Diese Beispiele deuten an, welche Erkenntnisgewinne von der Einordnung des Algerienkriegs in die beiden globalgeschichtlichen Prozesse des Kalten Krieges und der Dekolonisation zu erwarten wären. Diese Chance wird mit dem vorliegenden Sammelband allerdings eher vertan, obwohl auf die Debatte um transnationale Perspektiven in der Geschichtswissenschaft zumindest angespielt wird (S. 265). Wer eine kritische, problemorientierte Einführung in die Algerienkriegsforschung erwartet, wird in der französischen Literatur Ergiebigeres finden.3 Der Band von Kohser-Spohn und Renken steht im Zeichen der Gedächtnisgeschichte des Algerienkriegs, die das Forschungsfeld in den 1990er-Jahren weithin beherrscht hat. Die Analyse der gegenwärtig miteinander konfligierenden Erinnerungsgruppen und -diskurse ist sicher sehr verdienstvoll. Sie hat aber den Nachteil, dass sie die am Krieg beteiligten Gesellschaften und Akteursgruppen tendenziell als antagonistische Kollektivsubjekte essentialisiert, anstatt ihre miteinander verflochtenen Konstitutionsprozesse in den Blick zu nehmen. Dabei droht übersehen zu werden, dass die Zugehörigkeit zu den sozialen und politischen, kulturellen und ökonomischen Kollektiven Frankreich und Algerien ein wesentlicher Konflikteinsatz gewesen ist: Wer oder was als Algerisch oder Französisch zählte, wurde während des Krieges neu verhandelt. Im vorliegenden Band zeigt der Beitrag von Sandrine Lemaire, darin stellvertretend für neuere Ansätze in der Algerienkriegsforschung, wie durch die Rezeption der Postcolonial Studies in der Algerienkriegsforschung eine kritische Geschichtsschreibung entsteht.4 Zu deren Problemstellungen gehört auch die Befangenheit der historiografischen Diskurse in nationalen Kategorien und postkolonialen Deutungsmustern – auf beiden Seiten des Mittelmeeres.

Anmerkungen:
1 Kalter, Christoph, Das Eigene im Fremden. Algerienkrieg, „Kolonialrevolution“ und NS-Vergleiche in Zeitschriften der frühen Neuen Linken in der Bundesrepublik, in: Zeitschrift für Geschichtswissenschaft 54 (2006), Themenheft zum Algerienkrieg, in Vorbereitung.
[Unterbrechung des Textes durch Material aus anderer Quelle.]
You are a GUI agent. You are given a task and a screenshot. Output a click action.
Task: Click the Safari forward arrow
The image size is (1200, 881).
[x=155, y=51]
2 Elsenhans, Hartmut, Frankreichs Algerienkrieg 1954–1962. Entkolonialisierungsversuch einer kapitalistischen Metropole. Zum Zusammenbruch der Kolonialreiche, phil. Diss. München 1974, in französischer Übersetzung: La guerre d’Algérie 1954–1962. La transition d’une France à une autre. Le passage de la IVe à la Ve République, Paris 1999.
3 z.B. Harbi, Mohammed; Stora, Benjamin (Hgg.), La guerre d’Algérie. 1954–1962. La fin de l’amnésie, Paris 2004 (rezensiert von Inès Tobis und Philipp Zessin: <http://hsozkult.geschichte.hu-berlin.de/rezensionen/2005-1-223>); Branche, Raphaëlle, La guerre d’Algérie: Une histoire apaisée?, Paris 2005 (vor allem der dritte Teil).
4 Siehe auch: Bancel, Nicolas; Blanchard, Pascal; Vergès, François, La République coloniale. Essais sur une utopie, Paris 2003.